──────── GIVEN DATA
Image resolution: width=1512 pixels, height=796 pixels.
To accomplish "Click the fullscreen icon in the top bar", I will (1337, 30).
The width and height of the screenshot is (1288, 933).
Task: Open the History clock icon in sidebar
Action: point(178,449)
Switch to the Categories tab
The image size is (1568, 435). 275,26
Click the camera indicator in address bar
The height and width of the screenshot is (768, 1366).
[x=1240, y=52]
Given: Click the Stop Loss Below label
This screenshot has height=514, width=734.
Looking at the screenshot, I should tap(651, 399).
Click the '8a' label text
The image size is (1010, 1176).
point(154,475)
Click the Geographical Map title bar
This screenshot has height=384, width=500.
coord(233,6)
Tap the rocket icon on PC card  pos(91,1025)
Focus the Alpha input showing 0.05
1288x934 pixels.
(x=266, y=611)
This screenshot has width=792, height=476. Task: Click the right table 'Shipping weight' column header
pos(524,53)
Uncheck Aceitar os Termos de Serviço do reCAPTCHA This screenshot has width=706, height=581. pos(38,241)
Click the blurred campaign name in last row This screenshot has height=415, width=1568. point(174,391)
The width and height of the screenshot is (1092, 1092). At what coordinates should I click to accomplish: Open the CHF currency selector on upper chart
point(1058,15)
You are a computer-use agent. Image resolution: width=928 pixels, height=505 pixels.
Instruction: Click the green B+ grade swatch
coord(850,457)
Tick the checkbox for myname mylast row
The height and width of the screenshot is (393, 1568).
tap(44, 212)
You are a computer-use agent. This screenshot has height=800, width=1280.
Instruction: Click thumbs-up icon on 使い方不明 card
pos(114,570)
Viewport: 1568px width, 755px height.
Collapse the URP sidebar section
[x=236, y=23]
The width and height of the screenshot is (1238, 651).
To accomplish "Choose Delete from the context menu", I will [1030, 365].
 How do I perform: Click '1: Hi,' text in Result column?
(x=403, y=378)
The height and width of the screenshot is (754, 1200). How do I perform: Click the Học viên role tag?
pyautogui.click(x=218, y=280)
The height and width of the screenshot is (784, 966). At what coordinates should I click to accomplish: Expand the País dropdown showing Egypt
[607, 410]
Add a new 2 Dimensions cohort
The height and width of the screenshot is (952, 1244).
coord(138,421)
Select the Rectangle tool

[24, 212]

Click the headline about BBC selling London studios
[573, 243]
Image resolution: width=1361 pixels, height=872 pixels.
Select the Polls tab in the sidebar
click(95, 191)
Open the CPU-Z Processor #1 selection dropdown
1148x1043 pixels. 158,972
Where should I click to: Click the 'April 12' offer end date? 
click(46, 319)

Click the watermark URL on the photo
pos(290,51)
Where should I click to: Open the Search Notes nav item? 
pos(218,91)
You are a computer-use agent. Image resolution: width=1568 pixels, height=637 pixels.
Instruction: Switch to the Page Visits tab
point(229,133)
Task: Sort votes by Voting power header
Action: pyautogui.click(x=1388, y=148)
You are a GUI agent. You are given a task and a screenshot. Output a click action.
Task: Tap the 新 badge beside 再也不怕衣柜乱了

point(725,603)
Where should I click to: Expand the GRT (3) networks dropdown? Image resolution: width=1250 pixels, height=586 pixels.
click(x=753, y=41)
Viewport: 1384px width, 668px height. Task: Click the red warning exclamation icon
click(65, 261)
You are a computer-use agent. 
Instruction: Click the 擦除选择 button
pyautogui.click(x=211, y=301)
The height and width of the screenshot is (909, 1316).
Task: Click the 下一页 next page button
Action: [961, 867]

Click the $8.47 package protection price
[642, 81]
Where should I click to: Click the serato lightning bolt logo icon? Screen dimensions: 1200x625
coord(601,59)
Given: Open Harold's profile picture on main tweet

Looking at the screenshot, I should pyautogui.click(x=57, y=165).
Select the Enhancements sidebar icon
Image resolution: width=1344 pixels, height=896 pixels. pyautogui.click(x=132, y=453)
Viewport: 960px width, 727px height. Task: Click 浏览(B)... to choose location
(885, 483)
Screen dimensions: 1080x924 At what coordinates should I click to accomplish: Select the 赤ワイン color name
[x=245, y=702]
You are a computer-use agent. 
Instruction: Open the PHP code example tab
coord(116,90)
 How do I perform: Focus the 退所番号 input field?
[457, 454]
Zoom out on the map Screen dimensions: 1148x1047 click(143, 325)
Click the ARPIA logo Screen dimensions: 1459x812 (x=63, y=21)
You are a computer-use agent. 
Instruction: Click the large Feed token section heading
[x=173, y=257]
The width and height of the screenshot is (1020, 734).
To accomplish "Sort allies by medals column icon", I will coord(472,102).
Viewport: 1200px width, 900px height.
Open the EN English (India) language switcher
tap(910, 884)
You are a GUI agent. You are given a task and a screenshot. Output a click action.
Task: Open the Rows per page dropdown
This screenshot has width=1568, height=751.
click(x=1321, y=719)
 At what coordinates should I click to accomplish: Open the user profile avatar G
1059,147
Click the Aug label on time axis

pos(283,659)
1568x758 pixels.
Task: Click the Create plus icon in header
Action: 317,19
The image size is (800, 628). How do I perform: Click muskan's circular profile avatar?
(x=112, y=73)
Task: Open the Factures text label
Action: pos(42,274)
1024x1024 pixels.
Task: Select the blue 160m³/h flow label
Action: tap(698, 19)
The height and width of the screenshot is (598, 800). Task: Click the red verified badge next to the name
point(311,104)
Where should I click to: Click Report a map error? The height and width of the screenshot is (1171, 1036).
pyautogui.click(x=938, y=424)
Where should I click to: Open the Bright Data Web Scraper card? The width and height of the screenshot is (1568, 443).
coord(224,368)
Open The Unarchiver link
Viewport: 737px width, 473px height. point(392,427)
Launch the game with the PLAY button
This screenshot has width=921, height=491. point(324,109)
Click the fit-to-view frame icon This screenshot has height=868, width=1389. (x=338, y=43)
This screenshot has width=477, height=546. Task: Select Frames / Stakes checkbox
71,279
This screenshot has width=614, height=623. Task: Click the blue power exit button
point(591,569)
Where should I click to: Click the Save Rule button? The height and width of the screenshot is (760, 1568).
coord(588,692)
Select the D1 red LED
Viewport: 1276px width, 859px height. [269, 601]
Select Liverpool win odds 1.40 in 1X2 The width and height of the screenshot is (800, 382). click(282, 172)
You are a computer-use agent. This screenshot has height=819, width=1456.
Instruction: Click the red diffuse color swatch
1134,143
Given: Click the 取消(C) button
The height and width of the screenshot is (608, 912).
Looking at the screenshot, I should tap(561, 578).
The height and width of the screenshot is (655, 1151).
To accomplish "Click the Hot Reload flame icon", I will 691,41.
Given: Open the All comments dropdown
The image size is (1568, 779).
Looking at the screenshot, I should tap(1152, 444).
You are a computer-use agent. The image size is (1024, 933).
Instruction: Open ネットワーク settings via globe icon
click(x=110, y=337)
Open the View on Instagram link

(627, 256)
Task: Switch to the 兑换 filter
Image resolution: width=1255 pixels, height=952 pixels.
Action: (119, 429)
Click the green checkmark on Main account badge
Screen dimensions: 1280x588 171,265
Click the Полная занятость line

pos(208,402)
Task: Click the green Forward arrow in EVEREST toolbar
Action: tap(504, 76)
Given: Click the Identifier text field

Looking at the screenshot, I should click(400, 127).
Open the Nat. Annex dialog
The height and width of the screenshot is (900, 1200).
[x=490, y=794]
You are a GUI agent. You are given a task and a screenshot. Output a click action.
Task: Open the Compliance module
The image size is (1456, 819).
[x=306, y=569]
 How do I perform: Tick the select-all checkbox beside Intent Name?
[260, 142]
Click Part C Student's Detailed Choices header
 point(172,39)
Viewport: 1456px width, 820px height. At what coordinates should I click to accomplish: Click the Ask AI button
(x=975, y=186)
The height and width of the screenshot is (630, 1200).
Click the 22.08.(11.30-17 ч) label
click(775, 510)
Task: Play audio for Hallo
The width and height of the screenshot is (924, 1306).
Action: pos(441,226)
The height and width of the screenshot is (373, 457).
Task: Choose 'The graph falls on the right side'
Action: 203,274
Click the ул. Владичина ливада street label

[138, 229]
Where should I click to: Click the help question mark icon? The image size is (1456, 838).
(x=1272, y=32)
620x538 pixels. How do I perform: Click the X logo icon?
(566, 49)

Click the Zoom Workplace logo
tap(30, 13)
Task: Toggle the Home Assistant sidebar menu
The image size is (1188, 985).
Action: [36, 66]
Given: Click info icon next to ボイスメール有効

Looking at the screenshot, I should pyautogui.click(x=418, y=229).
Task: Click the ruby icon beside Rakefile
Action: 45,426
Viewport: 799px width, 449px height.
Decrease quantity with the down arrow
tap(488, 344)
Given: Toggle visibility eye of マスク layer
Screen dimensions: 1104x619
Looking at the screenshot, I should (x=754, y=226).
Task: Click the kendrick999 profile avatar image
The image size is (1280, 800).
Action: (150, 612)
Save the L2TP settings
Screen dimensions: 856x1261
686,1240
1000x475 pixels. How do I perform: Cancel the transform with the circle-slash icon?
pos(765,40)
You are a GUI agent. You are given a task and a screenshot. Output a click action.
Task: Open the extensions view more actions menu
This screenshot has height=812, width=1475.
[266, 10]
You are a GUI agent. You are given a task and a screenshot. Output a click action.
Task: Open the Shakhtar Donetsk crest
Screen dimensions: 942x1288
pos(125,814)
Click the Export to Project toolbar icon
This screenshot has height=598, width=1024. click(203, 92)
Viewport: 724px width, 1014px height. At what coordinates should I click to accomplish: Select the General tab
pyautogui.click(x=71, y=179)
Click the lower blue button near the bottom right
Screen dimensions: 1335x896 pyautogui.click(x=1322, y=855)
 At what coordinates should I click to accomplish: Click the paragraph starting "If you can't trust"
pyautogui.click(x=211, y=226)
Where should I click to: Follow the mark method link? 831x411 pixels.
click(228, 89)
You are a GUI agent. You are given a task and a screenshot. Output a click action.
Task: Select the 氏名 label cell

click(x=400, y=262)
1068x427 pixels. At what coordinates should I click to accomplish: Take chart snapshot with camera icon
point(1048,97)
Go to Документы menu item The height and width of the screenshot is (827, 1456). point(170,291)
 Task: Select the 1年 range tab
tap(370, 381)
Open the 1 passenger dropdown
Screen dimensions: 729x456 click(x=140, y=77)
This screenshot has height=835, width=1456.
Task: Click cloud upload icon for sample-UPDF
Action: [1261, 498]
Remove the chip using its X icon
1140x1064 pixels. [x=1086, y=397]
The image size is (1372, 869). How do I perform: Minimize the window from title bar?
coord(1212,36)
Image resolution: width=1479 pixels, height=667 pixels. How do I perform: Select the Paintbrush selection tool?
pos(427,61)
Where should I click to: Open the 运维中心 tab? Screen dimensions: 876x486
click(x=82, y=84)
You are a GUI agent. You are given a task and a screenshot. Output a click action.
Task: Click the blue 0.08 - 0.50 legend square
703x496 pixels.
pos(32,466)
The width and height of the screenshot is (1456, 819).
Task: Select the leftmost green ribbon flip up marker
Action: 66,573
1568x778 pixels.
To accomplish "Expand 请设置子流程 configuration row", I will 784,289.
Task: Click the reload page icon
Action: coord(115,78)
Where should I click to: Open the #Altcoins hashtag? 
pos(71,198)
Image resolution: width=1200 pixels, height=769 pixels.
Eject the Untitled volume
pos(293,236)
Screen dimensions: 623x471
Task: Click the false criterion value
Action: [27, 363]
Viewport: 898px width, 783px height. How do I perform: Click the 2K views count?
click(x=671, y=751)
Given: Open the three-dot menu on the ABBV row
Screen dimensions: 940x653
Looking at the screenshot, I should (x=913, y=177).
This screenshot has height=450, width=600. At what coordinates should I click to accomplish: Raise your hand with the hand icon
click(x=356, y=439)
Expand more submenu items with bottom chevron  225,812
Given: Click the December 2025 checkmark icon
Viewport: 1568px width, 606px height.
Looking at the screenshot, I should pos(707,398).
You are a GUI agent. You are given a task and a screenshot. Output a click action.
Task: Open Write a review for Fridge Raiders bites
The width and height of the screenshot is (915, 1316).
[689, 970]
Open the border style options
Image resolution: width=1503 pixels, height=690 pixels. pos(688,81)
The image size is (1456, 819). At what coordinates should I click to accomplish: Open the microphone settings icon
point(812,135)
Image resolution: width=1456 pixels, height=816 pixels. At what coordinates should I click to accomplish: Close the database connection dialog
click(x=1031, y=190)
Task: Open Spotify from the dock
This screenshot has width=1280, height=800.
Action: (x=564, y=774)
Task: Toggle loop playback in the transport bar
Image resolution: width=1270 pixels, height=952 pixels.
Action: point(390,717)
────────────────
*THE EXERCISE:* Retype the rows between the line holding "Given: Click the 取消(C) button" and the line holding "Screen dimensions: 1280x588 171,265", inclusive, without any changes.

*THE OUTPUT:*
Given: Click the 取消(C) button
The height and width of the screenshot is (608, 912).
Looking at the screenshot, I should tap(561, 578).
The height and width of the screenshot is (655, 1151).
To accomplish "Click the Hot Reload flame icon", I will 691,41.
Given: Open the All comments dropdown
The image size is (1568, 779).
Looking at the screenshot, I should tap(1152, 444).
You are a computer-use agent. The image size is (1024, 933).
Instruction: Open ネットワーク settings via globe icon
click(x=110, y=337)
Open the View on Instagram link

(627, 256)
Task: Switch to the 兑换 filter
Image resolution: width=1255 pixels, height=952 pixels.
Action: (119, 429)
Click the green checkmark on Main account badge
Screen dimensions: 1280x588 171,265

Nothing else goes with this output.